(Stored records)
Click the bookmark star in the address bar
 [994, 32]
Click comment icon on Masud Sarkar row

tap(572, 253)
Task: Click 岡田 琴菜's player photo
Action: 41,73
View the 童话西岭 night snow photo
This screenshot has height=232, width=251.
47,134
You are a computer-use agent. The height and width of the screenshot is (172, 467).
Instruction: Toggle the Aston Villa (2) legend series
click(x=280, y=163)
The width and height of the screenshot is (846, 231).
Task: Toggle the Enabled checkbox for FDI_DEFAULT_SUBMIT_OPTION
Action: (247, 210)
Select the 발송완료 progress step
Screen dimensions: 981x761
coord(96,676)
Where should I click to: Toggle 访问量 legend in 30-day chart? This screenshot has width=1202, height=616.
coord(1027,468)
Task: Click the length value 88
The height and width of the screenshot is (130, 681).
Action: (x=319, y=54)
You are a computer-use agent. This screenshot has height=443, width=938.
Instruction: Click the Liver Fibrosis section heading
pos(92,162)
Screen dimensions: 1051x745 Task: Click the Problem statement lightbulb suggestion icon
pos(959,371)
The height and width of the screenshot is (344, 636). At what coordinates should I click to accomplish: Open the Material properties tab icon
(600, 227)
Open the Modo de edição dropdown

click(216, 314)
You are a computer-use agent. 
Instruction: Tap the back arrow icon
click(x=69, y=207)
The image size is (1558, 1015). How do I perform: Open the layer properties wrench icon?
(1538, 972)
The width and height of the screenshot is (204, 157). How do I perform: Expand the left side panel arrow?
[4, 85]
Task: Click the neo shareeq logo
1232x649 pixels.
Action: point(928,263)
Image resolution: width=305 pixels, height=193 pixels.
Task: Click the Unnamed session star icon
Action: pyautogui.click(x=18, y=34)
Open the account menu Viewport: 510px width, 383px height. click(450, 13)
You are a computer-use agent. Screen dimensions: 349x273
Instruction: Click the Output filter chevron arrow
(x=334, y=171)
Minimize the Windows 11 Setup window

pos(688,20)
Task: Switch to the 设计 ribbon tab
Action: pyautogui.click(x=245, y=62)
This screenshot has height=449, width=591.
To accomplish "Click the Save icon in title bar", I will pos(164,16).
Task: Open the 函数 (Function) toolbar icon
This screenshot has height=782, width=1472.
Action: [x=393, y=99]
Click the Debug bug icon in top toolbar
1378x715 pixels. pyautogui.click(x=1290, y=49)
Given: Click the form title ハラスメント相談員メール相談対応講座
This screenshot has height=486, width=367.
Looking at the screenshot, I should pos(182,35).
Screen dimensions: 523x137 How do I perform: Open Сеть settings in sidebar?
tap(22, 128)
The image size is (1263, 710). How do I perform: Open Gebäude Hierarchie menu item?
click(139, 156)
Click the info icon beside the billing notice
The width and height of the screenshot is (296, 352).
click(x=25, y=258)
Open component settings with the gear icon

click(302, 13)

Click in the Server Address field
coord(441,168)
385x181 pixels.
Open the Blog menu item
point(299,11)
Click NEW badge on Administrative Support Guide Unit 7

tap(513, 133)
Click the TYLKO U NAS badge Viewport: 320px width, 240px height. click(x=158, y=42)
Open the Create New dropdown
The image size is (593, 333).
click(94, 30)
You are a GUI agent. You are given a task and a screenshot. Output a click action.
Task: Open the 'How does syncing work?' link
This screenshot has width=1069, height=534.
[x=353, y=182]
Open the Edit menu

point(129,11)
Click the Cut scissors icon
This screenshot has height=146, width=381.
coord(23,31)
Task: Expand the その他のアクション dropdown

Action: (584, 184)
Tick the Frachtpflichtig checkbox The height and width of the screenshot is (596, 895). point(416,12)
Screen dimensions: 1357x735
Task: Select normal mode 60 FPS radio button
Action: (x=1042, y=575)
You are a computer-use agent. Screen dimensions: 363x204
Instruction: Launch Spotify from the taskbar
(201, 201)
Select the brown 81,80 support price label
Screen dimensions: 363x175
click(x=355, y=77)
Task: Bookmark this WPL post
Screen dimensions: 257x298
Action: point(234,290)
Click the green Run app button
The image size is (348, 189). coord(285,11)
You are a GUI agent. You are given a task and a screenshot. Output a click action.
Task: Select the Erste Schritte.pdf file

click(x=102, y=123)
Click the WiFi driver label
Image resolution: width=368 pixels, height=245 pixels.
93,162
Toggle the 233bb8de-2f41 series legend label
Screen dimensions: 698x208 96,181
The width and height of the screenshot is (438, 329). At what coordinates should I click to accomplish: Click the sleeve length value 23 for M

**AIM OF THE EXERCISE:**
Copy each line of the data exactly, leaving nothing out.

**RESPONSE TO THIS TASK:**
Click the bookmark star in the address bar
 [994, 32]
Click comment icon on Masud Sarkar row

tap(572, 253)
Task: Click 岡田 琴菜's player photo
Action: 41,73
View the 童话西岭 night snow photo
This screenshot has height=232, width=251.
47,134
You are a computer-use agent. The height and width of the screenshot is (172, 467).
Instruction: Toggle the Aston Villa (2) legend series
click(x=280, y=163)
The width and height of the screenshot is (846, 231).
Task: Toggle the Enabled checkbox for FDI_DEFAULT_SUBMIT_OPTION
Action: (247, 210)
Select the 발송완료 progress step
Screen dimensions: 981x761
coord(96,676)
Where should I click to: Toggle 访问量 legend in 30-day chart? This screenshot has width=1202, height=616.
coord(1027,468)
Task: Click the length value 88
The height and width of the screenshot is (130, 681).
Action: (x=319, y=54)
You are a computer-use agent. This screenshot has height=443, width=938.
Instruction: Click the Liver Fibrosis section heading
pos(92,162)
Screen dimensions: 1051x745 Task: Click the Problem statement lightbulb suggestion icon
pos(959,371)
The height and width of the screenshot is (344, 636). At what coordinates should I click to accomplish: Open the Material properties tab icon
(600, 227)
Open the Modo de edição dropdown

click(216, 314)
You are a computer-use agent. 
Instruction: Tap the back arrow icon
click(x=69, y=207)
The image size is (1558, 1015). How do I perform: Open the layer properties wrench icon?
(1538, 972)
The width and height of the screenshot is (204, 157). How do I perform: Expand the left side panel arrow?
[4, 85]
Task: Click the neo shareeq logo
1232x649 pixels.
Action: point(928,263)
Image resolution: width=305 pixels, height=193 pixels.
Task: Click the Unnamed session star icon
Action: pyautogui.click(x=18, y=34)
Open the account menu Viewport: 510px width, 383px height. click(450, 13)
You are a computer-use agent. Screen dimensions: 349x273
Instruction: Click the Output filter chevron arrow
(x=334, y=171)
Minimize the Windows 11 Setup window

pos(688,20)
Task: Switch to the 设计 ribbon tab
Action: pyautogui.click(x=245, y=62)
This screenshot has height=449, width=591.
To accomplish "Click the Save icon in title bar", I will pos(164,16).
Task: Open the 函数 (Function) toolbar icon
This screenshot has height=782, width=1472.
Action: [x=393, y=99]
Click the Debug bug icon in top toolbar
1378x715 pixels. pyautogui.click(x=1290, y=49)
Given: Click the form title ハラスメント相談員メール相談対応講座
This screenshot has height=486, width=367.
Looking at the screenshot, I should pos(182,35).
Screen dimensions: 523x137 How do I perform: Open Сеть settings in sidebar?
tap(22, 128)
The image size is (1263, 710). How do I perform: Open Gebäude Hierarchie menu item?
click(139, 156)
Click the info icon beside the billing notice
The width and height of the screenshot is (296, 352).
click(x=25, y=258)
Open component settings with the gear icon

click(302, 13)

Click in the Server Address field
coord(441,168)
385x181 pixels.
Open the Blog menu item
point(299,11)
Click NEW badge on Administrative Support Guide Unit 7

tap(513, 133)
Click the TYLKO U NAS badge Viewport: 320px width, 240px height. click(x=158, y=42)
Open the Create New dropdown
The image size is (593, 333).
click(94, 30)
You are a GUI agent. You are given a task and a screenshot. Output a click action.
Task: Open the 'How does syncing work?' link
This screenshot has width=1069, height=534.
[x=353, y=182]
Open the Edit menu

point(129,11)
Click the Cut scissors icon
This screenshot has height=146, width=381.
coord(23,31)
Task: Expand the その他のアクション dropdown

Action: (584, 184)
Tick the Frachtpflichtig checkbox The height and width of the screenshot is (596, 895). point(416,12)
Screen dimensions: 1357x735
Task: Select normal mode 60 FPS radio button
Action: (x=1042, y=575)
You are a computer-use agent. Screen dimensions: 363x204
Instruction: Launch Spotify from the taskbar
(201, 201)
Select the brown 81,80 support price label
Screen dimensions: 363x175
click(x=355, y=77)
Task: Bookmark this WPL post
Screen dimensions: 257x298
Action: point(234,290)
Click the green Run app button
The image size is (348, 189). coord(285,11)
You are a GUI agent. You are given a task and a screenshot. Output a click action.
Task: Select the Erste Schritte.pdf file

click(x=102, y=123)
Click the WiFi driver label
Image resolution: width=368 pixels, height=245 pixels.
93,162
Toggle the 233bb8de-2f41 series legend label
Screen dimensions: 698x208 96,181
The width and height of the screenshot is (438, 329). At what coordinates should I click to accomplish: Click the sleeve length value 23 for M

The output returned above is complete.